===== EXCERPTED RECORDS =====

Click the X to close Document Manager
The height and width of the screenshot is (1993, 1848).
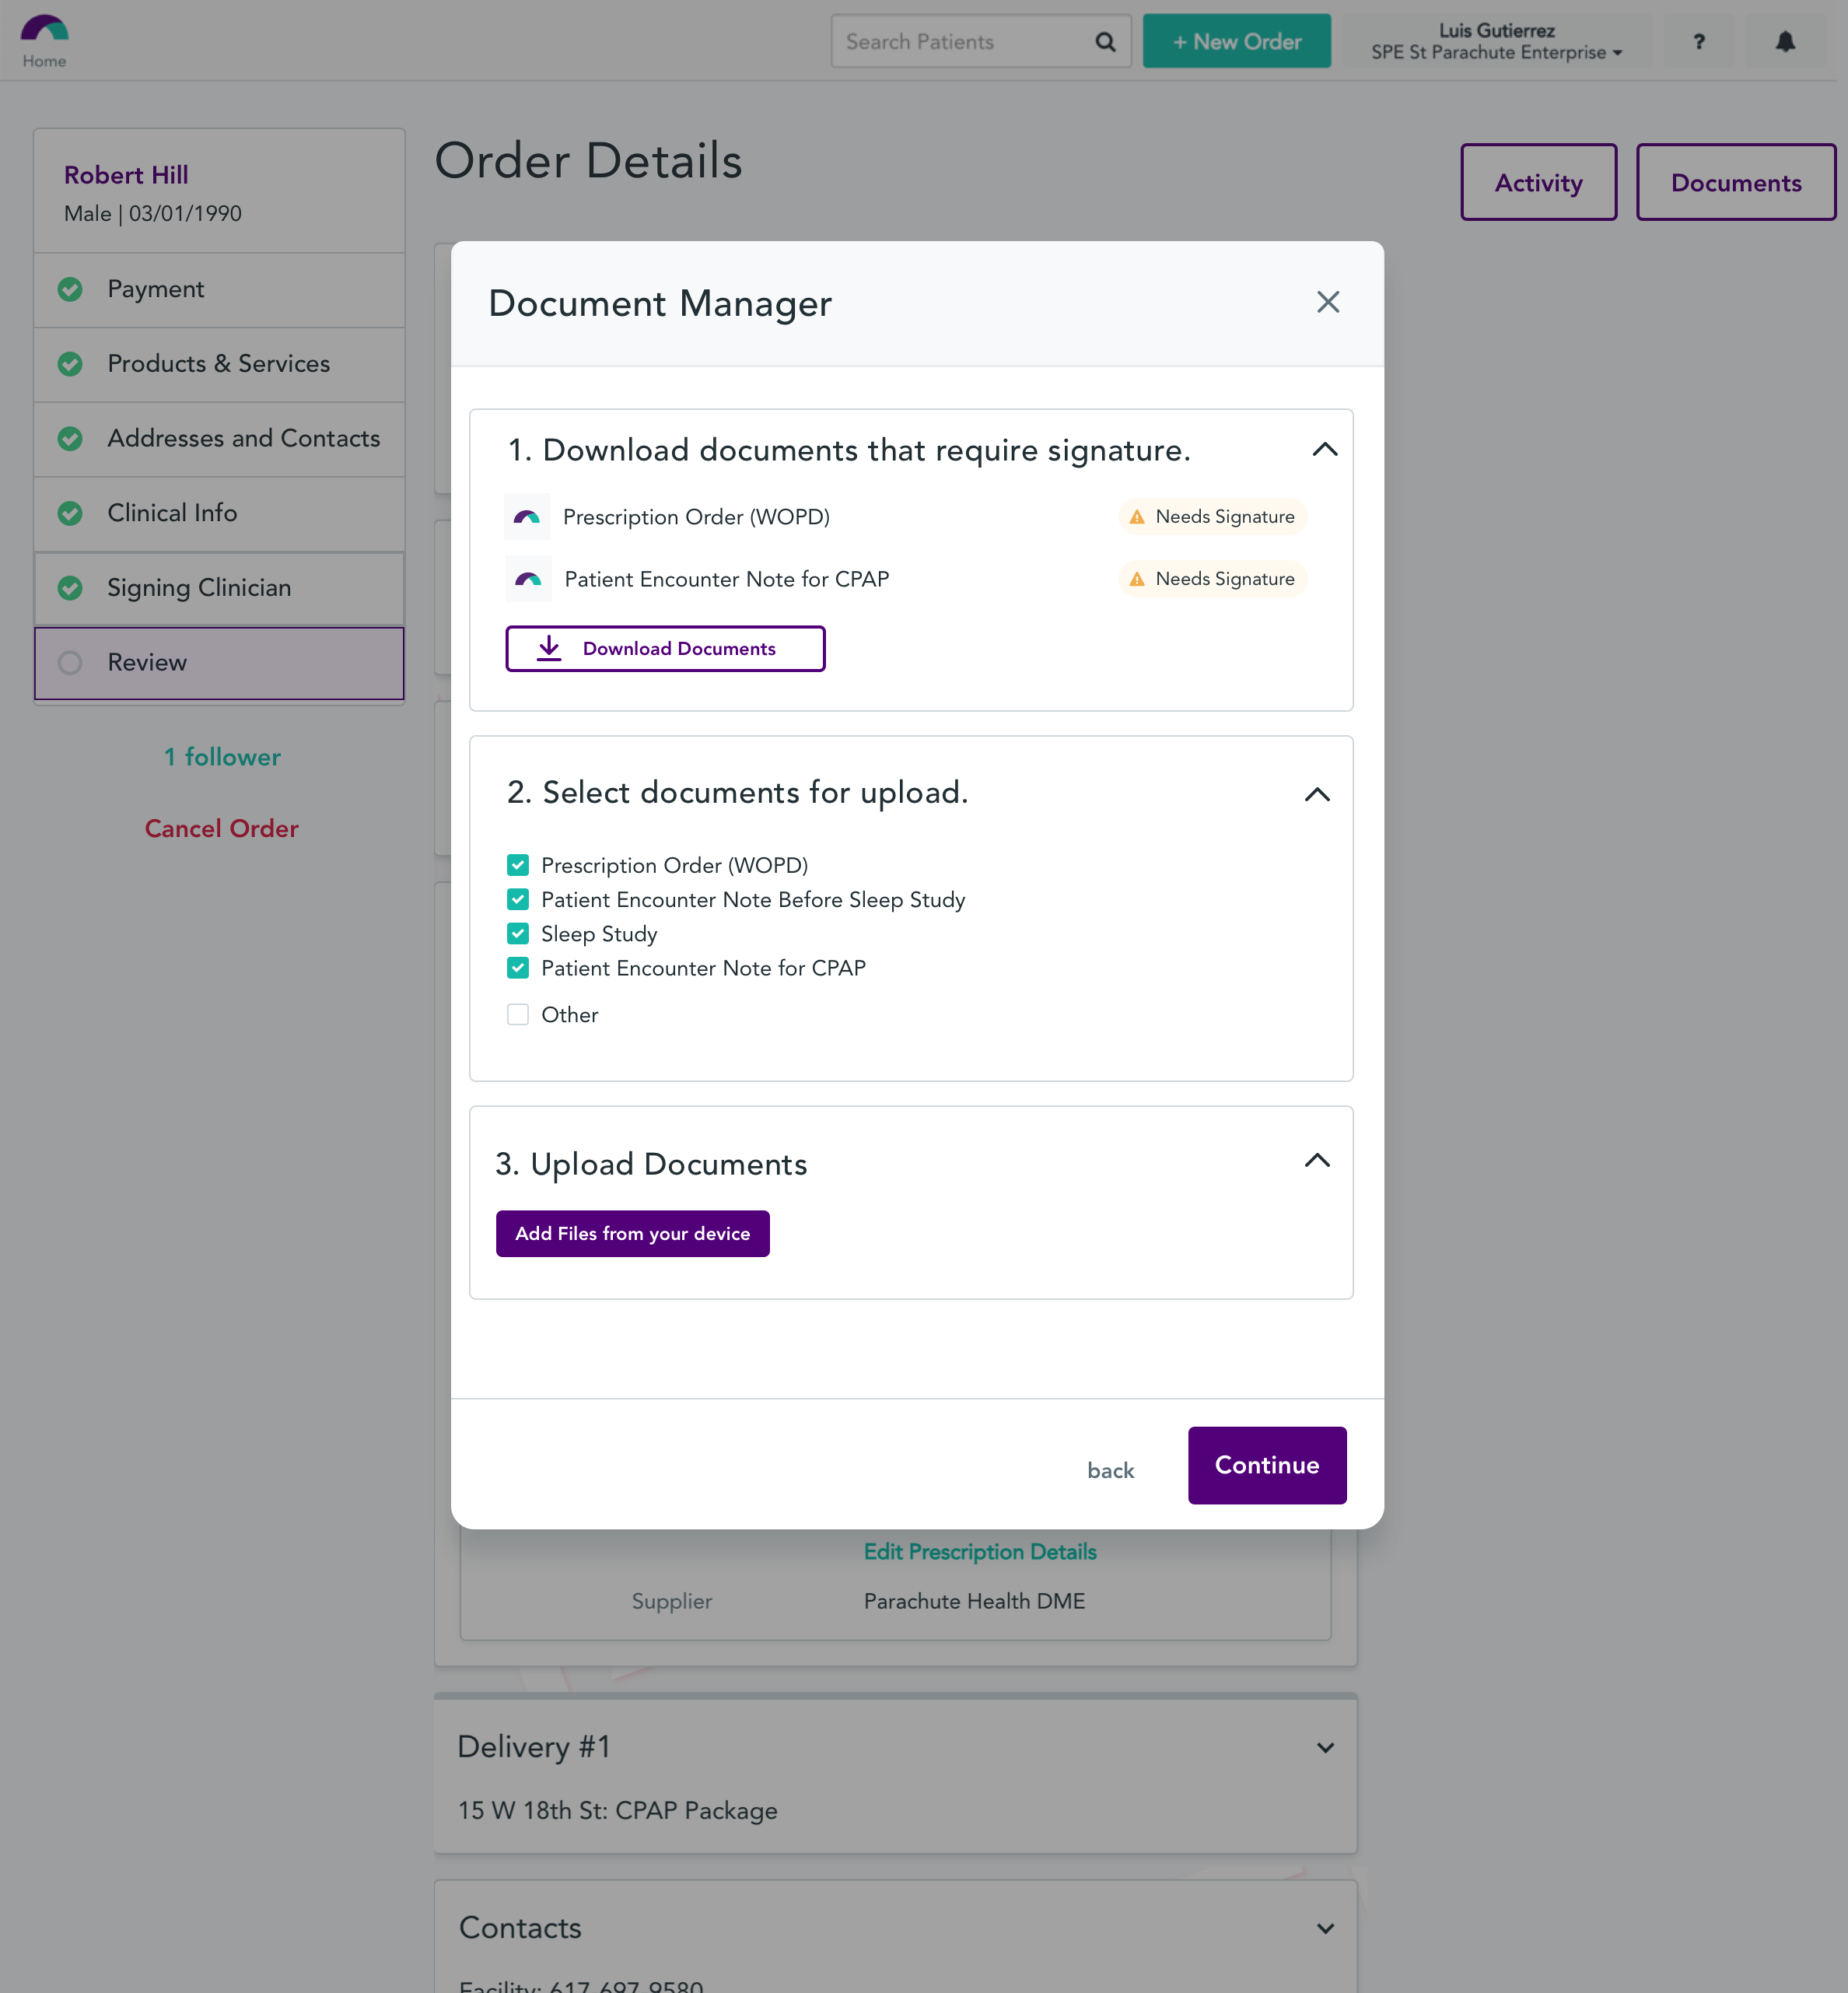(1328, 302)
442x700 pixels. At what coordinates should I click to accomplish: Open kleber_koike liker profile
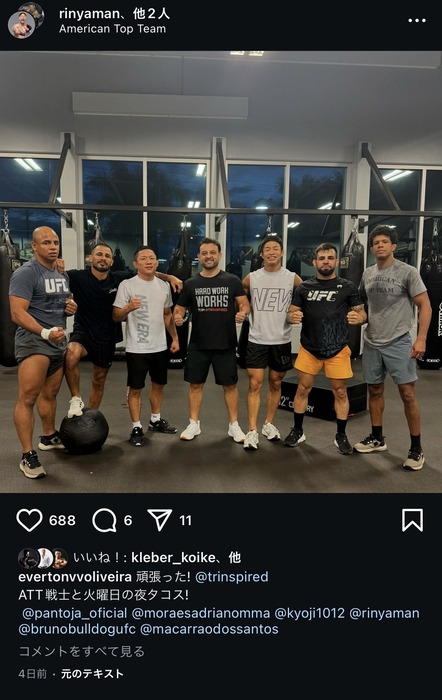point(173,558)
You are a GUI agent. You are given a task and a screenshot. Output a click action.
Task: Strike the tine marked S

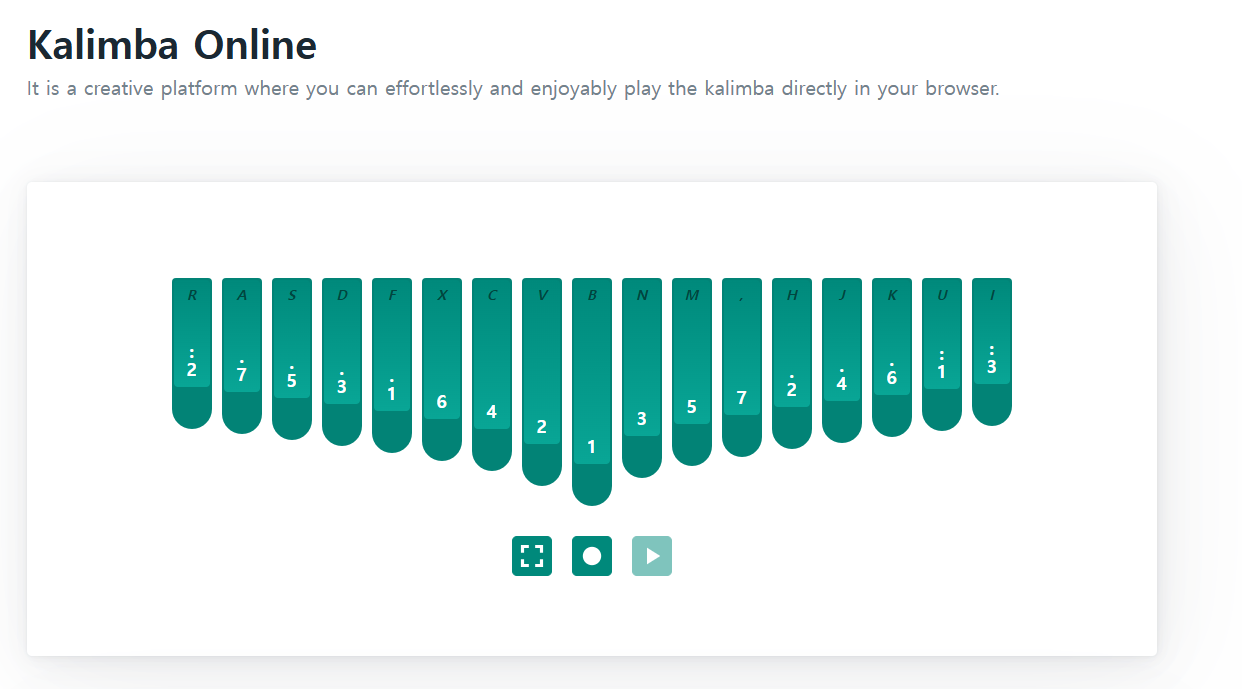click(x=292, y=358)
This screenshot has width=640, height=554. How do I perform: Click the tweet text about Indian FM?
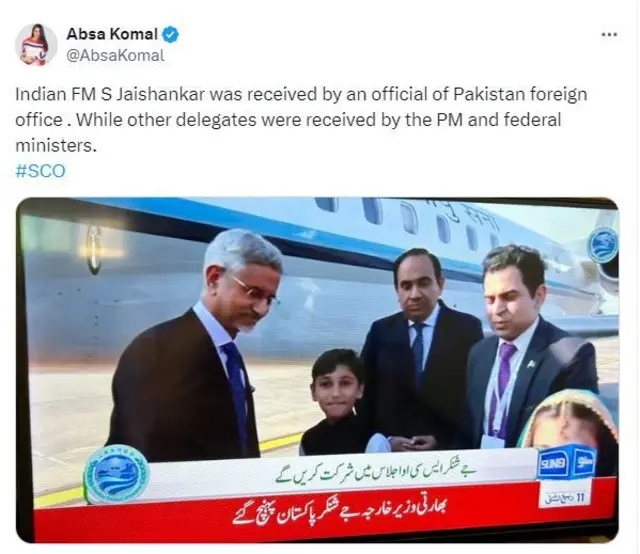(301, 120)
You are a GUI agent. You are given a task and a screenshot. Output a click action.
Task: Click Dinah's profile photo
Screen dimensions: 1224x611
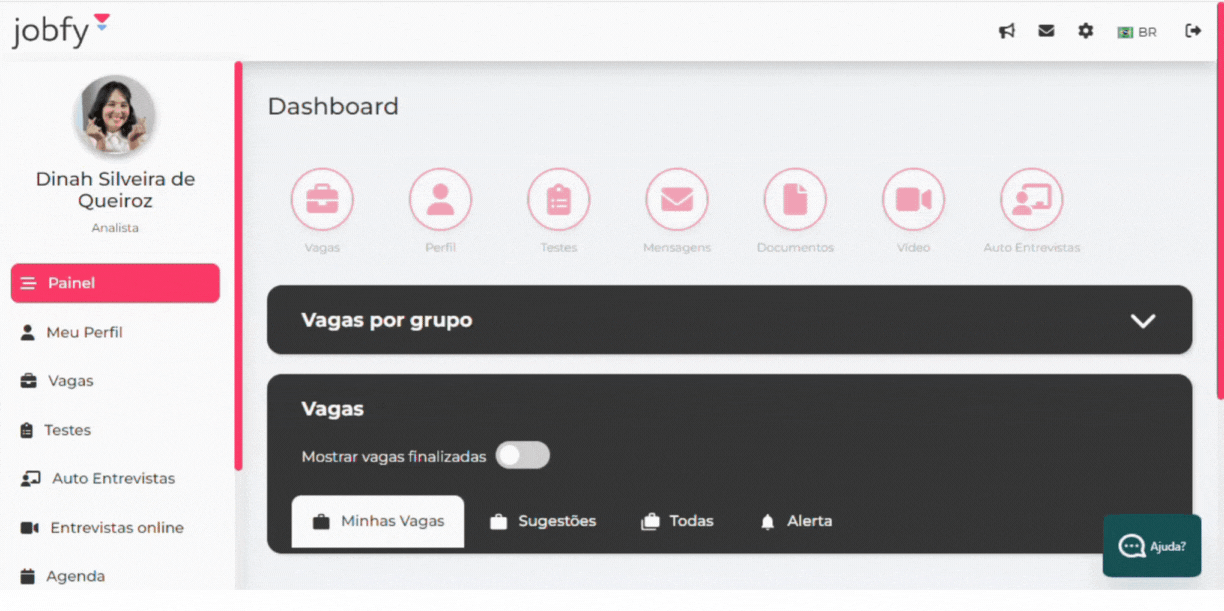click(115, 116)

=====

> _PROMPT_: Leave out the pictures and copy every record above exactly.

> _ANSWER_:
Click the X to close Document Manager
The height and width of the screenshot is (1993, 1848).
(1328, 302)
442x700 pixels. At what coordinates should I click to accomplish: Open kleber_koike liker profile
point(173,558)
You are a GUI agent. You are given a task and a screenshot. Output a click action.
Task: Strike the tine marked S

click(x=292, y=358)
This screenshot has width=640, height=554. How do I perform: Click the tweet text about Indian FM?
(301, 120)
You are a GUI agent. You are given a task and a screenshot. Output a click action.
Task: Click Dinah's profile photo
Screen dimensions: 1224x611
click(115, 116)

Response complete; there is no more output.